## Exercise directions:
Your answer should consist of the lines in the listing that hold "agent".

## Information given:
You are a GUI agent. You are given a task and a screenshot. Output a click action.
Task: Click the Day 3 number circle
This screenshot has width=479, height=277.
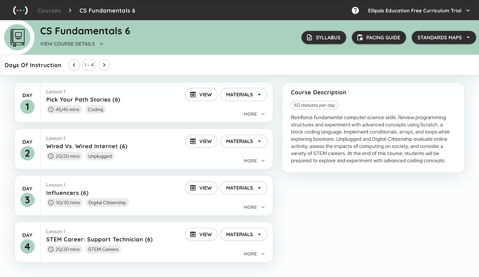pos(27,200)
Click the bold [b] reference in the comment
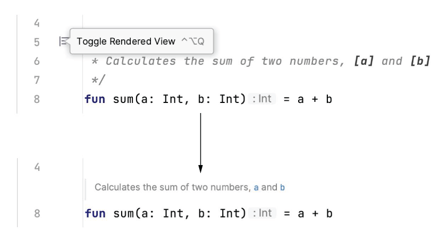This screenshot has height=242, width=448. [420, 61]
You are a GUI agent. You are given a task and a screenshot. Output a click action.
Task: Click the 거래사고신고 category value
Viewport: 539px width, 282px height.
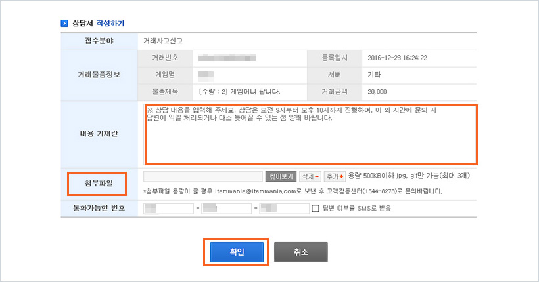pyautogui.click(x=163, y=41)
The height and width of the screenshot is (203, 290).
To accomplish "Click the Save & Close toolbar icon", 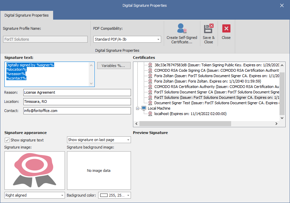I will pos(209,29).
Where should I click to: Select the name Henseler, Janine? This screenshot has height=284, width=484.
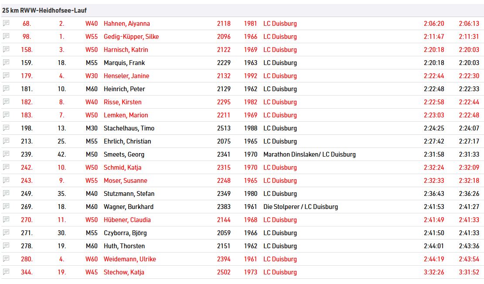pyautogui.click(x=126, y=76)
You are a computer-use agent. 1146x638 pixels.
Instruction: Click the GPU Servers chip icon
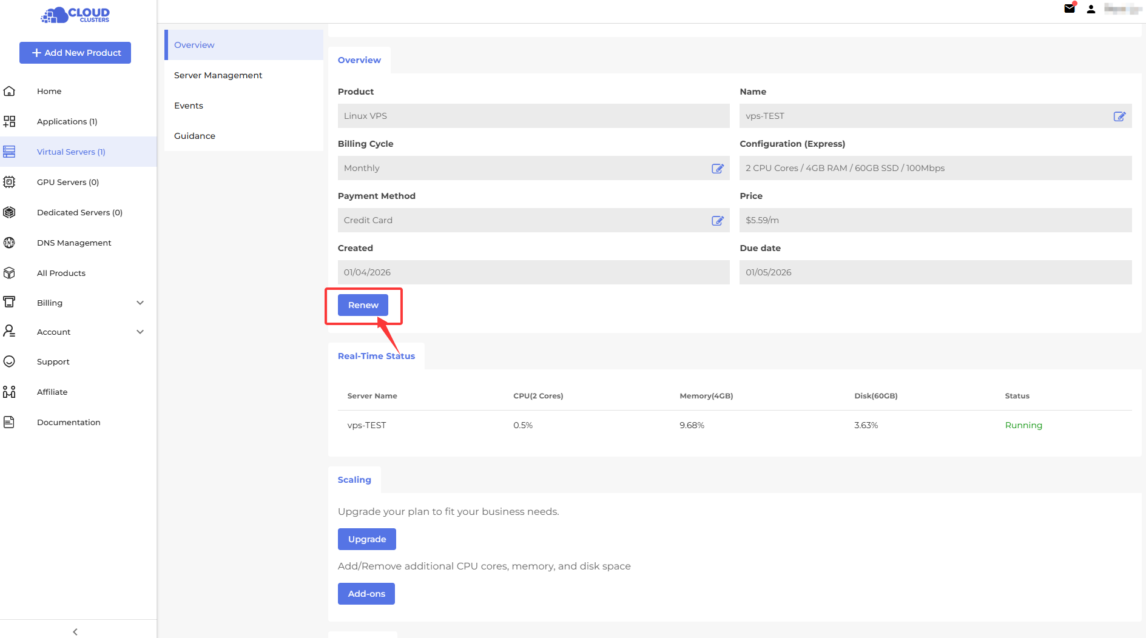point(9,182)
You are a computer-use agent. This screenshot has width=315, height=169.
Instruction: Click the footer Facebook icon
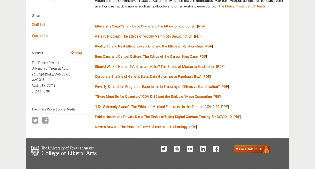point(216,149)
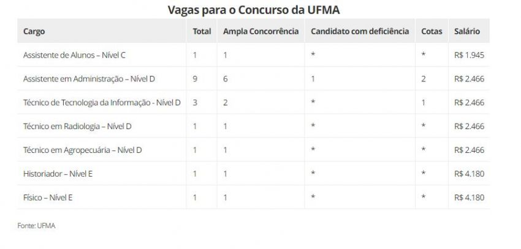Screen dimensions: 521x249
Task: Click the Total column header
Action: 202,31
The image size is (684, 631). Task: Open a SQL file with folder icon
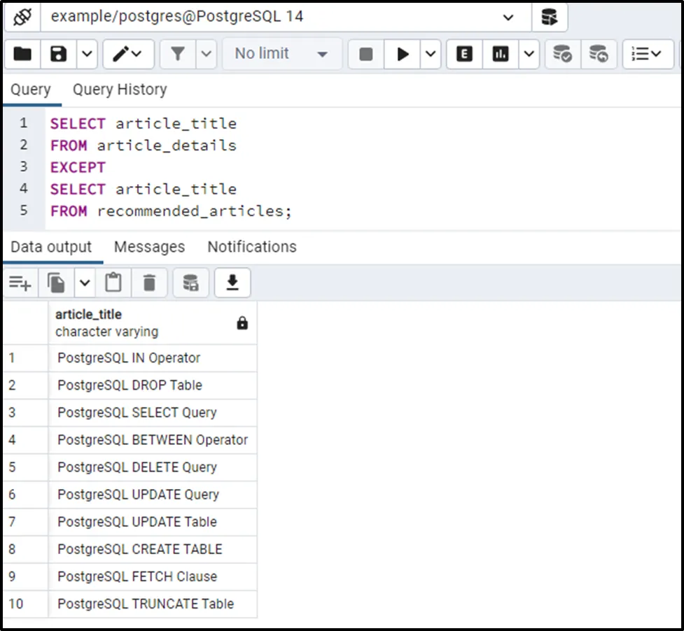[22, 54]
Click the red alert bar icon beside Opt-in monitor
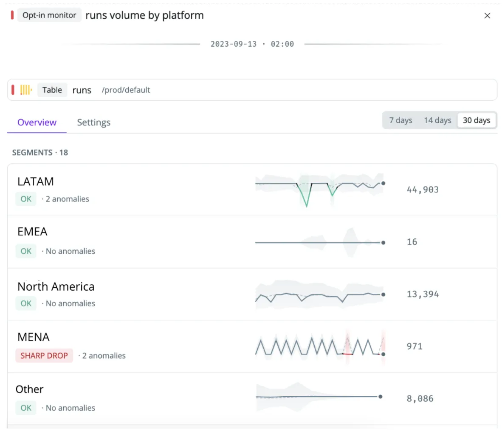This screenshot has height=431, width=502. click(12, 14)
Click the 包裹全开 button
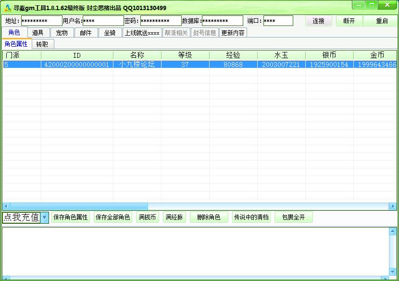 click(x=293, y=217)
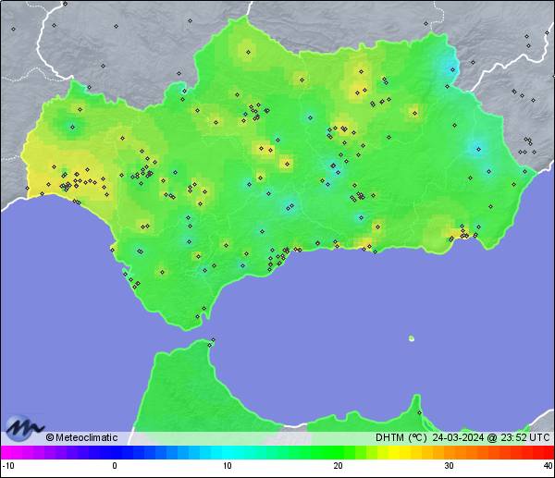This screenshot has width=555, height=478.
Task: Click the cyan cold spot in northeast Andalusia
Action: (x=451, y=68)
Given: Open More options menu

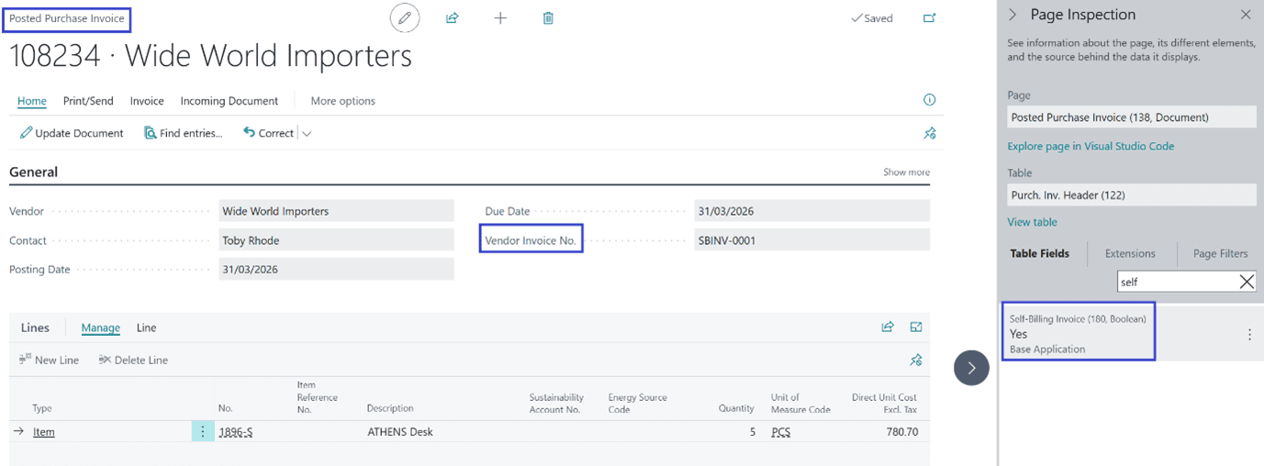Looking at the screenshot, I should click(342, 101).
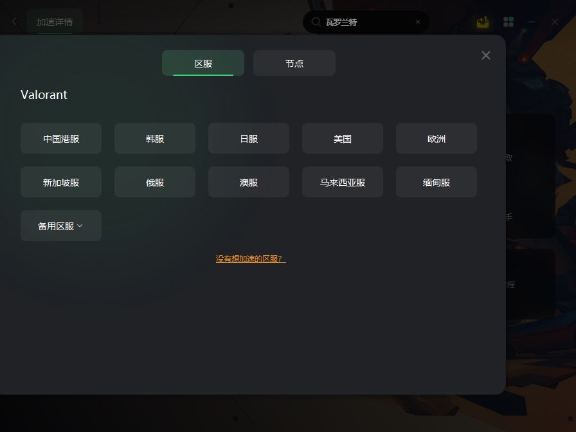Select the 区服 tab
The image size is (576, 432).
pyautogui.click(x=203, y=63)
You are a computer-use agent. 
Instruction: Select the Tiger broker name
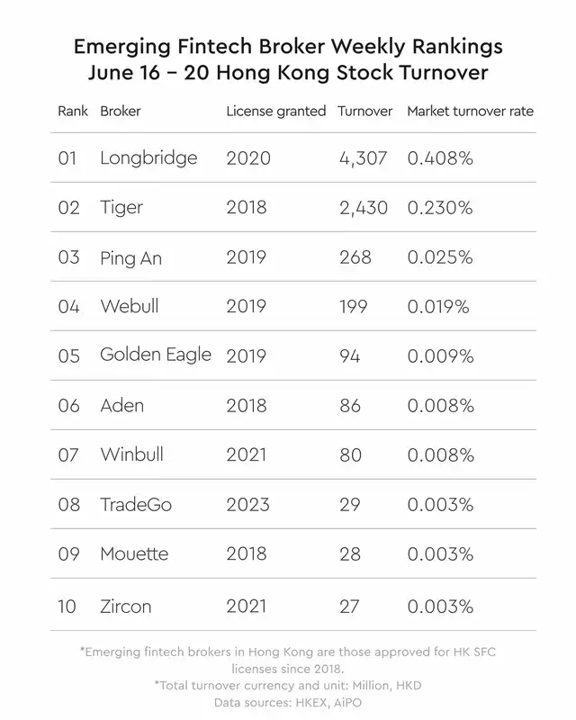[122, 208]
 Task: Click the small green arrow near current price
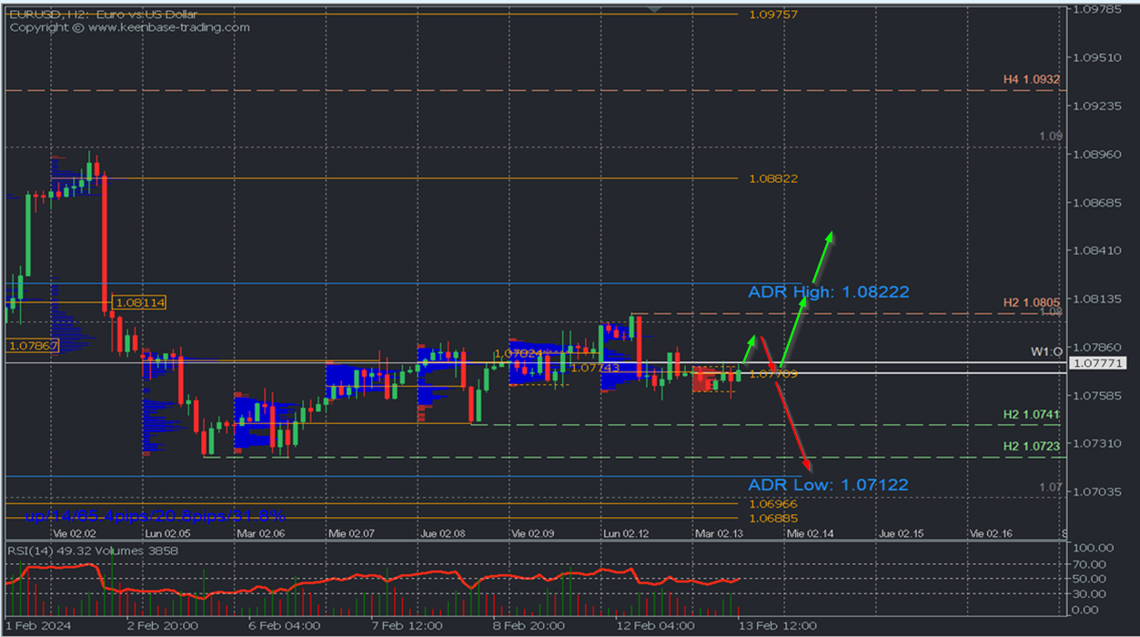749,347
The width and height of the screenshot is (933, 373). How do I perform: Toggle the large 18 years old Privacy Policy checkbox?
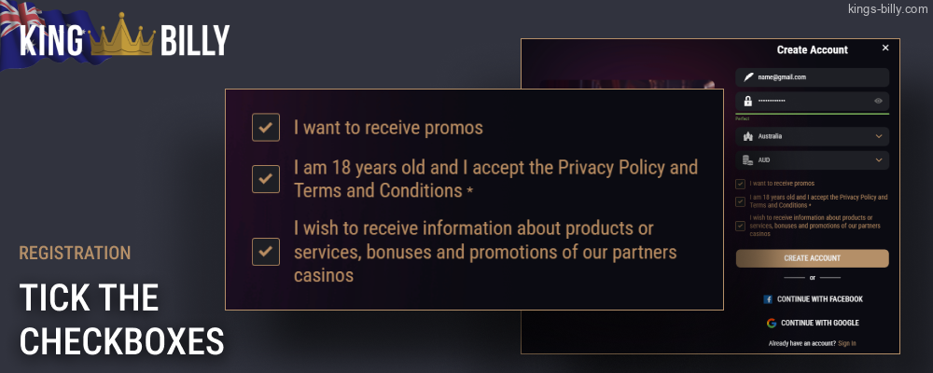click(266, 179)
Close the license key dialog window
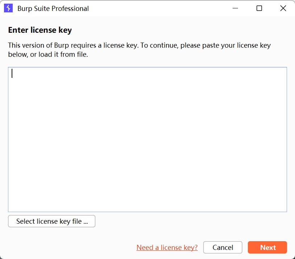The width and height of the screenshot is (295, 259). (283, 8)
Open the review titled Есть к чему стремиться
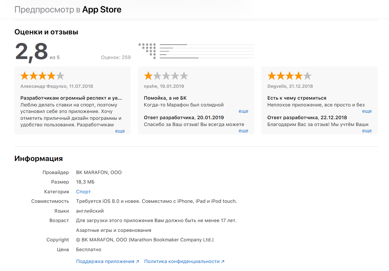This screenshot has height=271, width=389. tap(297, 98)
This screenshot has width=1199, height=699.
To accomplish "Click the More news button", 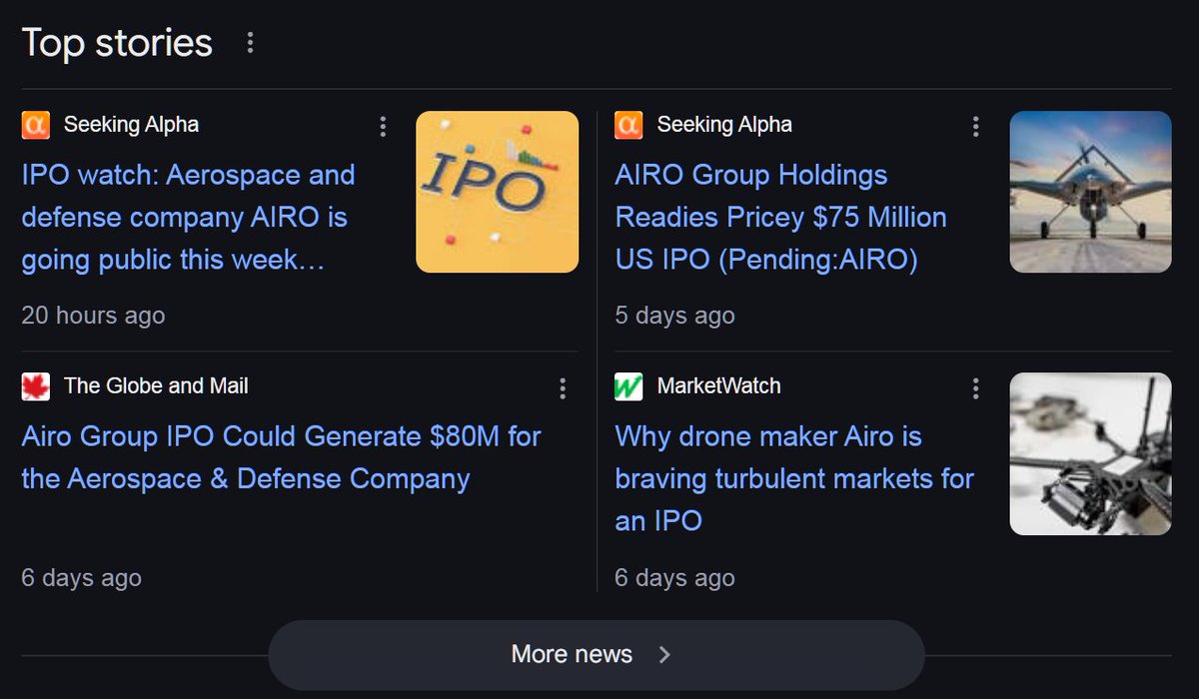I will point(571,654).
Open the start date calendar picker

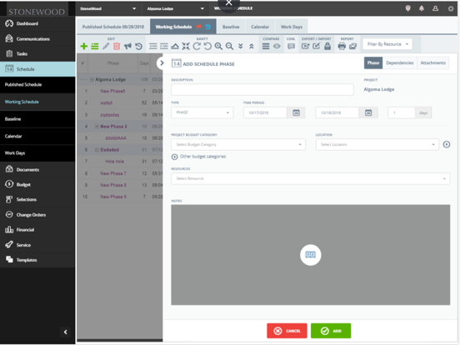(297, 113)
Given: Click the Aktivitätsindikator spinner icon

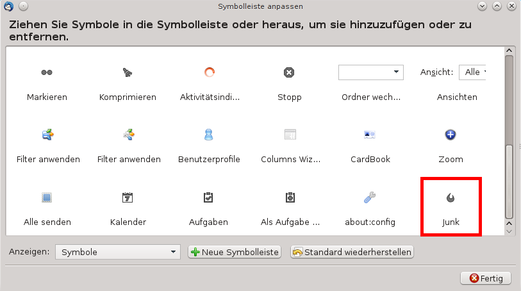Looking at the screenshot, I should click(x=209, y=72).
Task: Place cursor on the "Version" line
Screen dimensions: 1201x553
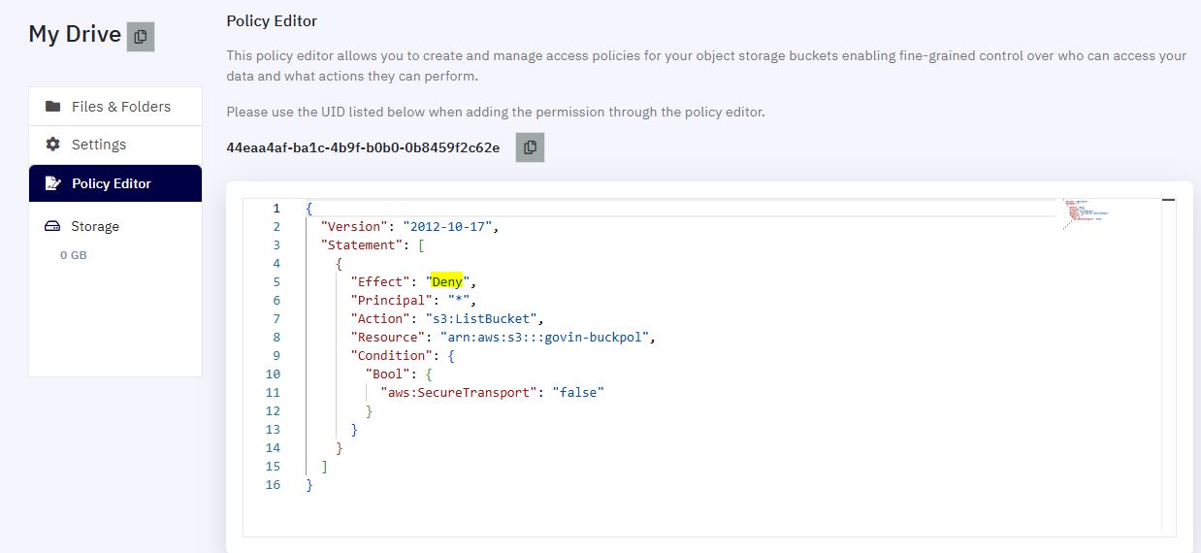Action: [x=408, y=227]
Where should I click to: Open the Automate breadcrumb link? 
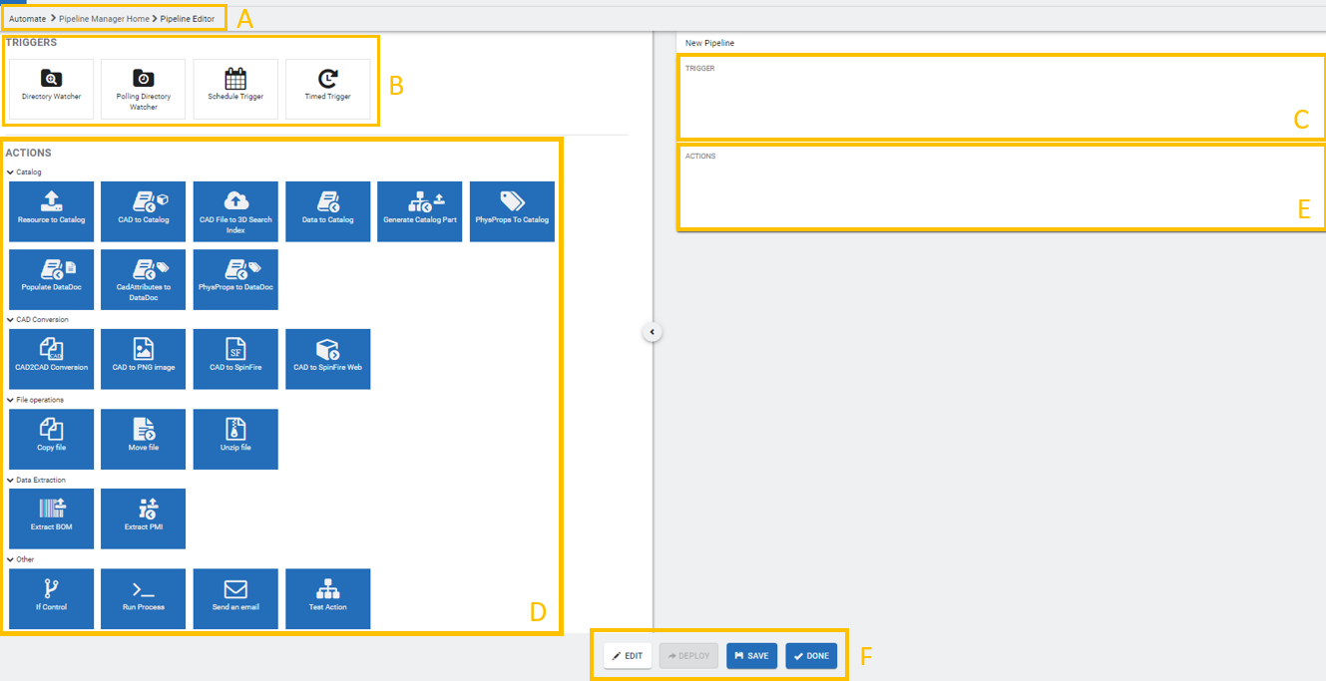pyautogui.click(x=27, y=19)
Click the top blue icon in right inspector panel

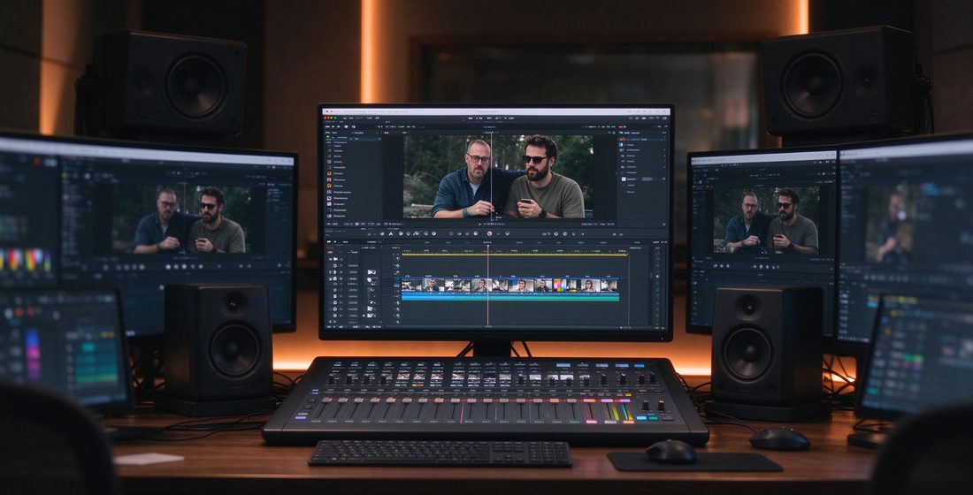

## Solution to the exercise:
You are a GUI agent. You are given a task and a screenshot. Output a click action.
You are a GUI agent. You are given a task and a screenshot. Output a click action.
You are a computer-use agent. 1146x638 pixels.
You are a computer-use agent. This screenshot has width=315, height=169.
You are a computer-use agent. 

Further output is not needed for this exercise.